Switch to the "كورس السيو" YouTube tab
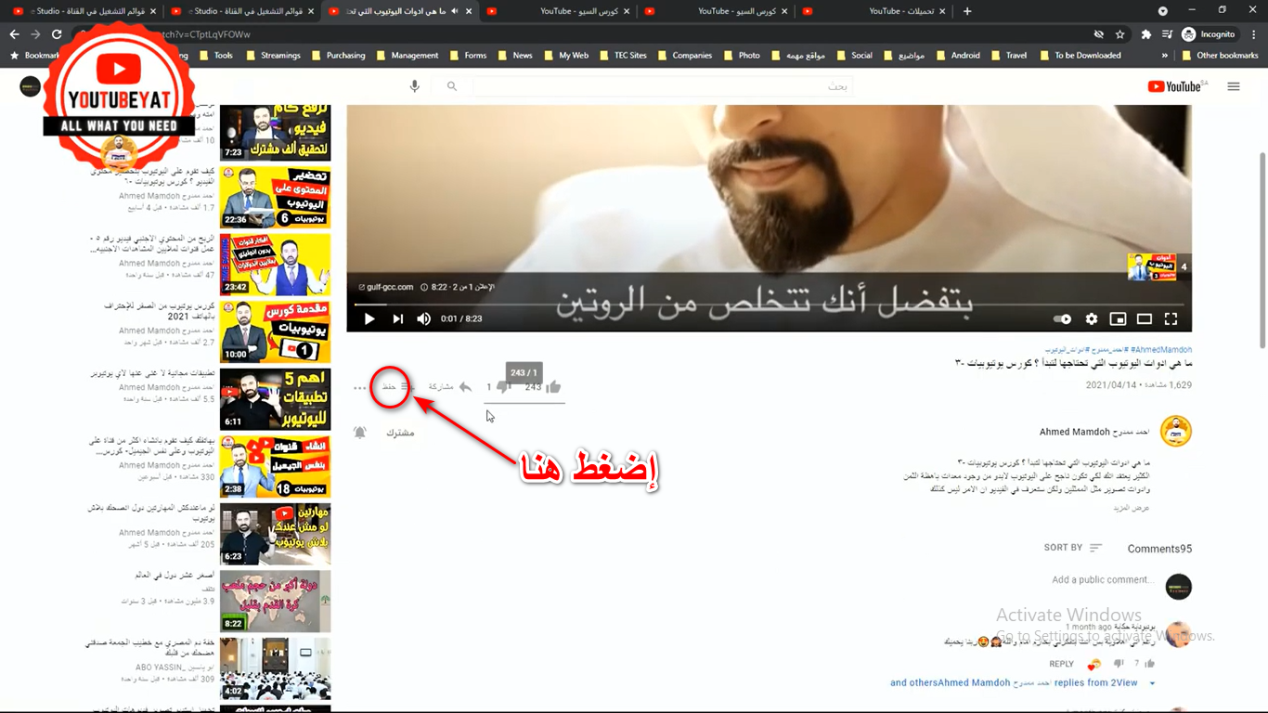 (579, 11)
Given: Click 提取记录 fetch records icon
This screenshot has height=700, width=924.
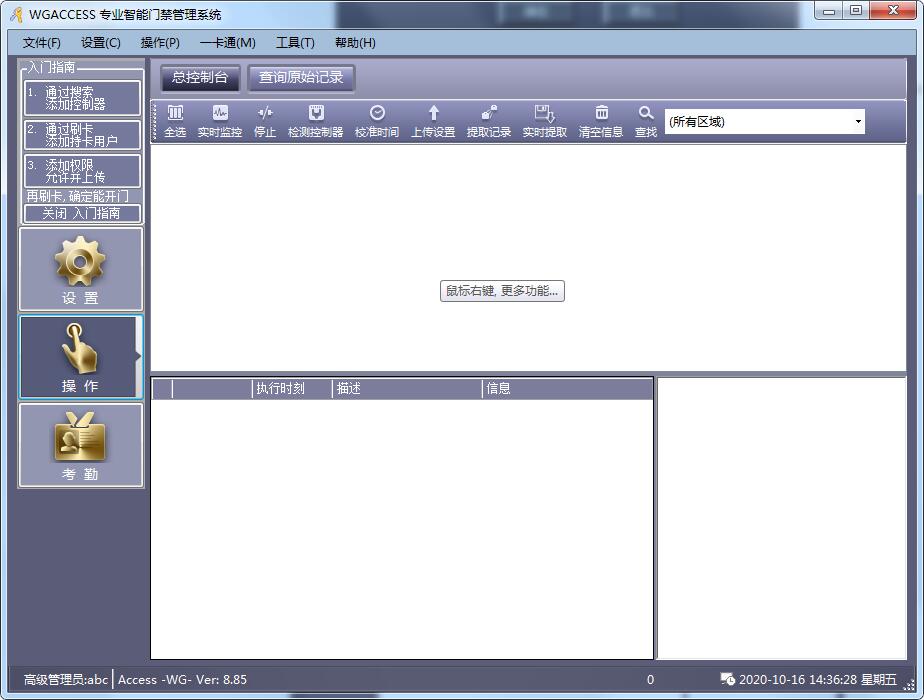Looking at the screenshot, I should tap(489, 121).
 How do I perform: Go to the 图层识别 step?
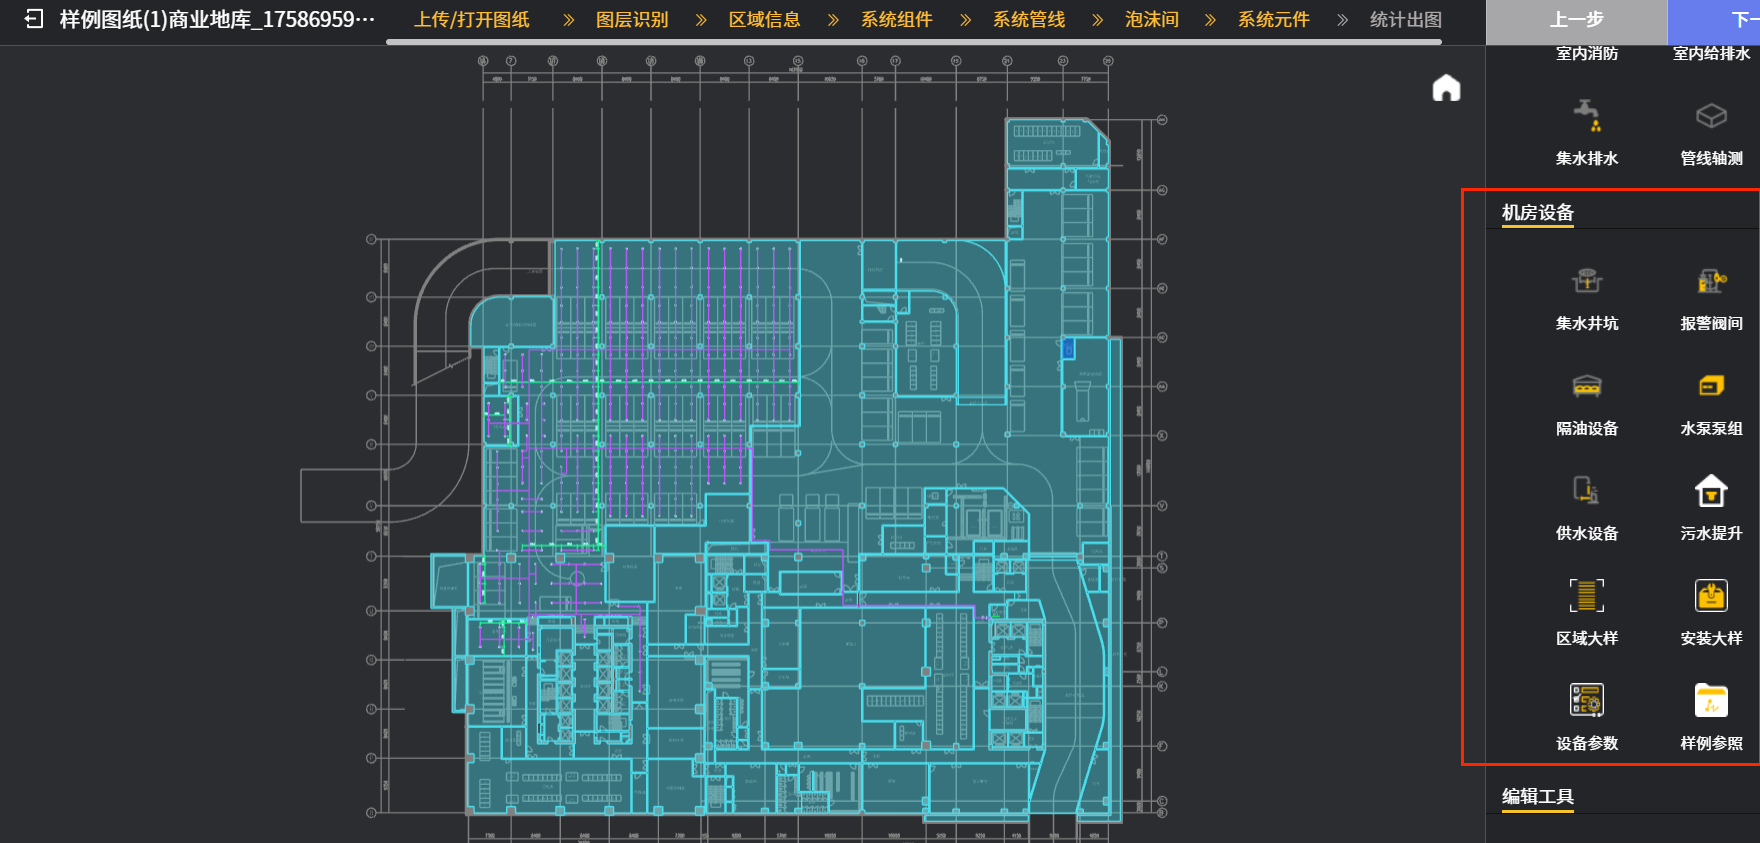tap(631, 20)
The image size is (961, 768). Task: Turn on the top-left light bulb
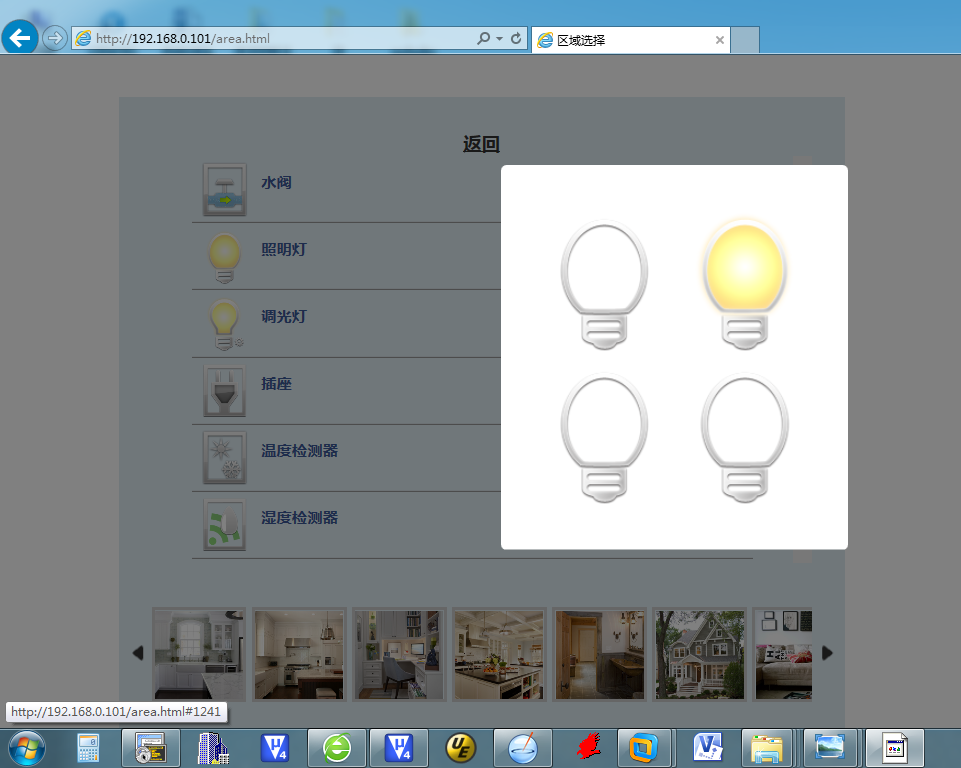point(604,283)
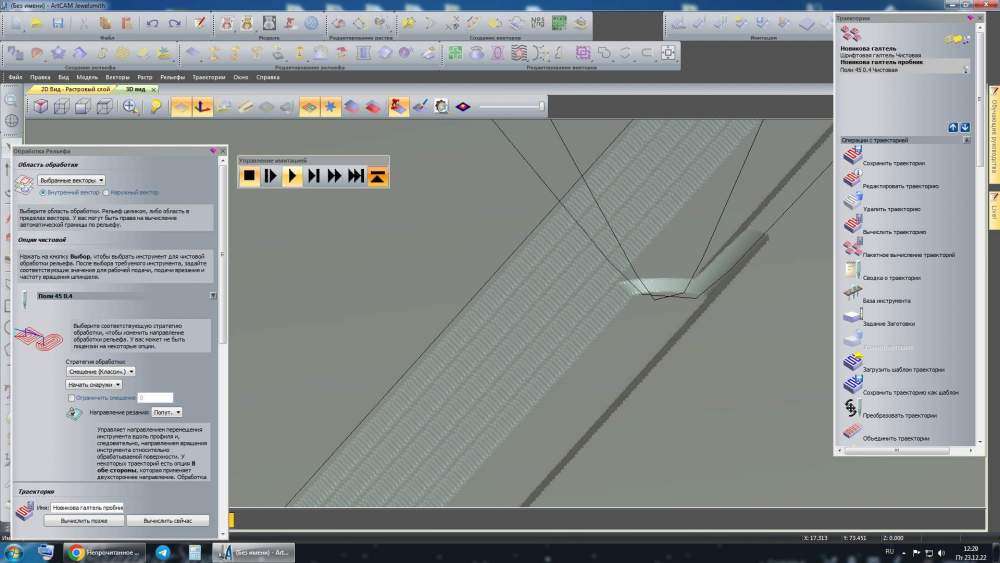Click the Вычислить позже button
This screenshot has height=563, width=1000.
pos(83,521)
+++
**Your assignment:**
Output every line of the records above unchanged, and keep the pictures out.

**Solution:**
Switch to the "كورس السيو" YouTube tab
 (579, 11)
Given: Click 提取记录 fetch records icon
This screenshot has height=700, width=924.
Looking at the screenshot, I should tap(489, 121).
 How do I perform: Go to the 图层识别 step?
tap(631, 20)
The image size is (961, 768). Task: Turn on the top-left light bulb
point(604,283)
Click the Вычислить позже button
This screenshot has height=563, width=1000.
pos(83,521)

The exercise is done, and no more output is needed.